El ladrillo a la luz del habitante soñado

Por Arq. Facundo Baudoin


A lo largo de las historia, el ladrillo de arcilla ha sido uno de los materiales  más utilizados en construcciones del ser humano, tanto en la arquitectura vernácula o tradicional como en la académica o de grandes edificios.  De oriente a occidente, en distintas culturas  la tierra está estrechamente relacionada con la vida humana. Ejércitos completos fueron enterrados como maravillas universales; y del propio polvo se consumó la existencia del hombre en algunas religiones.



Las manos del hombre muy pronto descubrieron el arte del modelado de la tierra en su fina arcilla que con el fuego dejó de ser el  endeble sueño del tacto para convertirse en firme testigo de la historia. Y es que la arcilla hecha cerámica tiene la bondad del digno y revitalizado envejecimiento.

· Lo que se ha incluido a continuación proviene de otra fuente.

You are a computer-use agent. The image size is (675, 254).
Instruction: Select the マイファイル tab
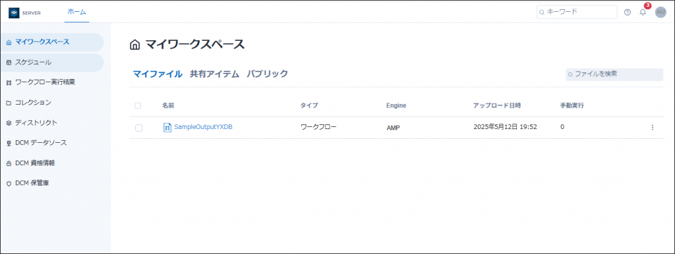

Dicen que Louis Kahn afirmaba a sus estudiantes con alzado bloque en mano que esa pieza podía ser un arma caída en la cabeza de alguien. Un arma, decía, pero qué más puede ser. Puede ser mejor, siempre puede ser mejor, reiteraba. Pero para ser mejor hay que saber qué es el material, su peso, textura, dureza, naturaleza y espíritu. Entenderlo para con la poética metáfora que trasgrede la física realidad  se convierta en la efímera sensación que siempre nos hará retornar a su observación.  Así entenderemos la frase del maestro que rezaba que “el peso del ladrillo lo hace bailar como un hada por encima y quedarse por debajo”.



Una a otra, estas sólidas piezas se suman en la tersa piel del tejido de muros que vencen la gravedad y acompañan el paso del tiempo en sobre el rojo pavimento y verdes galerías que se construyen a la luz del habitante soñado.